- Exercise directions
Repeat the entries word for word. Leave nothing out.

-- Opening Marker --

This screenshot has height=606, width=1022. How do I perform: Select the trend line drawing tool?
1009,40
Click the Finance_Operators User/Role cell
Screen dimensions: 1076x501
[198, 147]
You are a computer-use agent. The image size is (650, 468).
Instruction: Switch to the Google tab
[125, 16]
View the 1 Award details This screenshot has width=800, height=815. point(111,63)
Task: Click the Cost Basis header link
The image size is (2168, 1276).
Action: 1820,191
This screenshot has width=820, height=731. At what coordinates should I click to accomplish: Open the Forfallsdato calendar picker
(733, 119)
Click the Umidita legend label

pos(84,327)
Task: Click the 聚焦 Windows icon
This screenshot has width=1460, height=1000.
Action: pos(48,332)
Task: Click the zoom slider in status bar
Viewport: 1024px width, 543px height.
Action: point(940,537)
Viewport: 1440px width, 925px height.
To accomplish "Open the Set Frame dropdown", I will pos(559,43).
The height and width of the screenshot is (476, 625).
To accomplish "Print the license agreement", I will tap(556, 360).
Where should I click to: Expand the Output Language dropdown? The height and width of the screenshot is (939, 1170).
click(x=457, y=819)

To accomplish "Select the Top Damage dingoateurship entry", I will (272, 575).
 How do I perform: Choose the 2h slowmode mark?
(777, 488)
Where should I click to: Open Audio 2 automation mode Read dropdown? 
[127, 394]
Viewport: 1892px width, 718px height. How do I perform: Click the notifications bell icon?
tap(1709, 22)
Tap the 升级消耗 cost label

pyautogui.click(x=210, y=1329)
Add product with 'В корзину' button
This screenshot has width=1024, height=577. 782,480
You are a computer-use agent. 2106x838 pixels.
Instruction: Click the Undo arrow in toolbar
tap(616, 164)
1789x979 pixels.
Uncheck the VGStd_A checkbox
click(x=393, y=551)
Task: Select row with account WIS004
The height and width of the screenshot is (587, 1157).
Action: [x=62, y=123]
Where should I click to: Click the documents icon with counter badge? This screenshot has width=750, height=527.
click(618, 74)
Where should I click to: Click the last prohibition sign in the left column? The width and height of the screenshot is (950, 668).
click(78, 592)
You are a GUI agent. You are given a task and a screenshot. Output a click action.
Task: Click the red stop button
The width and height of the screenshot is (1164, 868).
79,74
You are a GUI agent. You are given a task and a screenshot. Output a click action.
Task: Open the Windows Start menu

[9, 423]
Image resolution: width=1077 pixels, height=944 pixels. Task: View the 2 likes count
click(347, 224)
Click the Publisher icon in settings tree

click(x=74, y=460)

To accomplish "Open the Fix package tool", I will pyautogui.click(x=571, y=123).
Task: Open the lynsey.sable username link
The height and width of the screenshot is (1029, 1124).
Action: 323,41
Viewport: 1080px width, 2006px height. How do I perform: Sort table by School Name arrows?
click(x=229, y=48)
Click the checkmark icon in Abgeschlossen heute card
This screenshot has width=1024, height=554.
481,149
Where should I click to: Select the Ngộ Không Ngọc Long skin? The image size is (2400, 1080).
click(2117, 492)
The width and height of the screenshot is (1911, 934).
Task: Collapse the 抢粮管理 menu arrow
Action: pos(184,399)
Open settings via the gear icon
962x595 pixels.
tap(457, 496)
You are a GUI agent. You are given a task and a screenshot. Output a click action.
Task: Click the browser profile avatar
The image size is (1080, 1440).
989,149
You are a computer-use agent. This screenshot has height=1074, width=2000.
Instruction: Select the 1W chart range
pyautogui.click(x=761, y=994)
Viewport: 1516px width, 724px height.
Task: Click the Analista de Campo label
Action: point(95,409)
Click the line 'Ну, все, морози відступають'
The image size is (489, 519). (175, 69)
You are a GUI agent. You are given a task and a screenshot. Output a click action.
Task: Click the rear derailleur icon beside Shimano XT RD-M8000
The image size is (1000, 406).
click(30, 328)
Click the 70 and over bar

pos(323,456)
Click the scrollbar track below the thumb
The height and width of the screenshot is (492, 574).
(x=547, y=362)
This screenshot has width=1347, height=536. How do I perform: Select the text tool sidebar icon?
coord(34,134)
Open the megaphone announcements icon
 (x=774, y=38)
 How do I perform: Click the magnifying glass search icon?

-- Closing Marker --

- Task solution
This screenshot has height=606, width=1022. How do I perform: Select the trend line drawing tool?
1009,40
Click the Finance_Operators User/Role cell
Screen dimensions: 1076x501
[198, 147]
You are a computer-use agent. The image size is (650, 468).
Instruction: Switch to the Google tab
[125, 16]
View the 1 Award details This screenshot has width=800, height=815. point(111,63)
Task: Click the Cost Basis header link
The image size is (2168, 1276).
Action: 1820,191
This screenshot has width=820, height=731. At what coordinates should I click to accomplish: Open the Forfallsdato calendar picker
(733, 119)
Click the Umidita legend label

pos(84,327)
Task: Click the 聚焦 Windows icon
This screenshot has width=1460, height=1000.
Action: pos(48,332)
Task: Click the zoom slider in status bar
Viewport: 1024px width, 543px height.
Action: point(940,537)
Viewport: 1440px width, 925px height.
To accomplish "Open the Set Frame dropdown", I will pos(559,43).
The height and width of the screenshot is (476, 625).
To accomplish "Print the license agreement", I will tap(556, 360).
Where should I click to: Expand the Output Language dropdown? The height and width of the screenshot is (939, 1170).
click(x=457, y=819)

To accomplish "Select the Top Damage dingoateurship entry", I will (272, 575).
 How do I perform: Choose the 2h slowmode mark?
(777, 488)
Where should I click to: Open Audio 2 automation mode Read dropdown? 
[127, 394]
Viewport: 1892px width, 718px height. How do I perform: Click the notifications bell icon?
tap(1709, 22)
Tap the 升级消耗 cost label

pyautogui.click(x=210, y=1329)
Add product with 'В корзину' button
This screenshot has width=1024, height=577. 782,480
You are a computer-use agent. 2106x838 pixels.
Instruction: Click the Undo arrow in toolbar
tap(616, 164)
1789x979 pixels.
Uncheck the VGStd_A checkbox
click(x=393, y=551)
Task: Select row with account WIS004
The height and width of the screenshot is (587, 1157).
Action: [x=62, y=123]
Where should I click to: Click the documents icon with counter badge? This screenshot has width=750, height=527.
click(618, 74)
Where should I click to: Click the last prohibition sign in the left column? The width and height of the screenshot is (950, 668).
click(78, 592)
You are a GUI agent. You are given a task and a screenshot. Output a click action.
Task: Click the red stop button
The width and height of the screenshot is (1164, 868).
79,74
You are a GUI agent. You are given a task and a screenshot. Output a click action.
Task: Open the Windows Start menu

[9, 423]
Image resolution: width=1077 pixels, height=944 pixels. Task: View the 2 likes count
click(347, 224)
Click the Publisher icon in settings tree

click(x=74, y=460)

To accomplish "Open the Fix package tool", I will pyautogui.click(x=571, y=123).
Task: Open the lynsey.sable username link
The height and width of the screenshot is (1029, 1124).
Action: 323,41
Viewport: 1080px width, 2006px height. How do I perform: Sort table by School Name arrows?
click(x=229, y=48)
Click the checkmark icon in Abgeschlossen heute card
This screenshot has width=1024, height=554.
481,149
Where should I click to: Select the Ngộ Không Ngọc Long skin? The image size is (2400, 1080).
click(2117, 492)
The width and height of the screenshot is (1911, 934).
Task: Collapse the 抢粮管理 menu arrow
Action: pos(184,399)
Open settings via the gear icon
962x595 pixels.
tap(457, 496)
You are a GUI agent. You are given a task and a screenshot. Output a click action.
Task: Click the browser profile avatar
The image size is (1080, 1440).
989,149
You are a computer-use agent. This screenshot has height=1074, width=2000.
Instruction: Select the 1W chart range
pyautogui.click(x=761, y=994)
Viewport: 1516px width, 724px height.
Task: Click the Analista de Campo label
Action: point(95,409)
Click the line 'Ну, все, морози відступають'
The image size is (489, 519). (175, 69)
You are a GUI agent. You are given a task and a screenshot. Output a click action.
Task: Click the rear derailleur icon beside Shimano XT RD-M8000
The image size is (1000, 406).
click(30, 328)
Click the 70 and over bar

pos(323,456)
Click the scrollbar track below the thumb
The height and width of the screenshot is (492, 574).
(x=547, y=362)
This screenshot has width=1347, height=536. How do I perform: Select the text tool sidebar icon?
coord(34,134)
Open the megaphone announcements icon
 (x=774, y=38)
 How do I perform: Click the magnifying glass search icon?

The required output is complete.